On Tuesday 17th August 2021, the Eloy team were fortunate enough to take part in one of Project Endeavor’s public trials of self-driving cars in Greenwich, London.
The trials allowed autonomous vehicle software business Oxbotica to test out its self-serving cars on London streets with members of the public so they could learn more about how they work.
As a connected vehicle business ourselves, we were interested to experience the emerging technology and also challenge our thinking.
Here are some of our thoughts:
1. Autonomous car trials are very safe
Autonomous vehicles (AVs) are starting to appear on our streets, currently being trialled to assess their safety, improve the technology, and gather public opinion before a planned wider adoption by 2030.
Many people might be fearful of machines driving cars in a human world. The reality is that these trials are incredibly safe.
Firstly, they are set on prescribed routes that are tested and over time become known to the software.
Then there is the safety driver, who is alert and ready to take over if he feels it is necessary, for example if vulnerable road users such as cyclists and pedestrians, or emergency vehicles are nearby. He is also sometimes prompted to take over by the AV itself when the AV is aware of a difficult situation.
Finally, there is a safety car following the AV, providing additional road information to the safety driver and also preventing other road users from driving recklessly near the AV.
So these trials are safe and the more that happens, the better the technology will become.
2. The autonomous vehicle did well at a roundabout
Before the trial we had some reservations about an AV’s ability to handle roundabouts. However, in the trial we took part in, the AV did really well.
Roundabouts with multiple lanes can be very challenging even for humans because you have a lot of activity going on at the same time and there is a lot of information to process.
The need to look ahead, indicate, turn the wheel, and look for blind spots makes things tricky, but an AV has an advantage here as it can manage the multiple inputs from 360 degree cameras all at once. This is likely to be enhanced when several AVs are on a roundabout and can communicate in ways humans cannot.
Of course on a road network where there are only AVs then there may be no need for roundabouts or traffic lights at all.
One of the fleet of six Ford Mondeos used in the public trials
3. No autonomous parking demo
We believe that autonomous parking has more value than many other autonomous driving activities for private cars.
Imagine driving to your destination’s front door and then leaving the car to find somewhere to park itself. This would save you time, reduce the need to carry heavy luggage or shopping, and may improve parking availability as AVs can park closer together in specialised car parks.
I would spend days and weeks watching an AV parking trial if one ever became public! Sadly, we were not able to experience this in our trial.
Autonomous parking that is linked to electric vehicle charging is also an important area that we feel needs to be explored. In fact, AVs might make the EV’s charging infrastructure easier to build and manage.
4. Jerky braking
One thing we noticed in the trial was the slight overbraking by the AV. There wasn’t excessive “slammin’ on the brakes”, but there was a tendency to slightly overbrake in situations where a human driver may have taken their foot off the accelerator a little earlier.
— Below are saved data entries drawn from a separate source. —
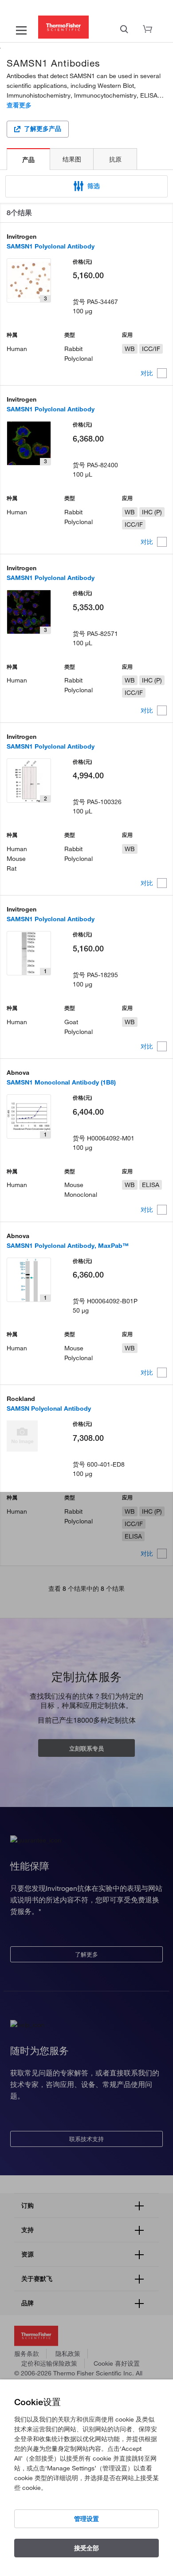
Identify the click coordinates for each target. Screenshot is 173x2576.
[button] (86, 186)
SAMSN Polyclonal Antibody (49, 1408)
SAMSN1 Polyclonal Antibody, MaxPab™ (68, 1246)
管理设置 (86, 2519)
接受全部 (86, 2548)
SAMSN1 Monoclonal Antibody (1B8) (61, 1082)
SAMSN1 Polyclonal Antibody (50, 246)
This topic fascinates us because you can start to delve into how the AV is making decisions. There is also an obvious trade off because city driving is a dog-eat-dog affair. A perfectly designed AV trip would have smooth acceleration and deceleration using predicted traffic flows but this would tend to leave a larger gap behind the car in front, leaving enough space for a human driver to nip into. As a consequence, the AV needs to brake later and harder.
We have had lots of internal discussions about the needs for AVs to have a scale of aggression. At times they would need to dominate – for example over other AVs at roundabouts – and at others they need to find a way to hesitate (foot off the accelerator) and cede (politely let other cars out).
5. Autonomous mileage safety is a false comparison
We have stated that the trials are very safe and this explains why the autonomous vehicle road miles are significantly safer than human driven miles. To us this is now obvious: you have software on known routes, safety drivers on known routes, and a support car on known routes. For an accident to happen you need all these safety features to fail.
As a consequence, it is not possible to state that autonomous vehicles are much safer than human drivers because they are not driving autonomously. They are in trial conditions that will never test the autonomous vehicle’s safety.
For an autonomous vehicle to have a place on our roads, we would need them to be “as safe” as humans. But this comparison needs to be done “with no human intervention” as human drivers will not pay attention in the safe way as a set of safety drivers.
Note the white safety car behind to prevent other vehicles getting to close to the AV
An obvious example is the safety car following the AV: the AV won’t get rear-ended because there is a professional driver in the following safety car. This has other fascinating corollaries because other research indicates that a string of AVs create very unstable traffic conditions – perhaps all linked to the jerky braking mentioned above.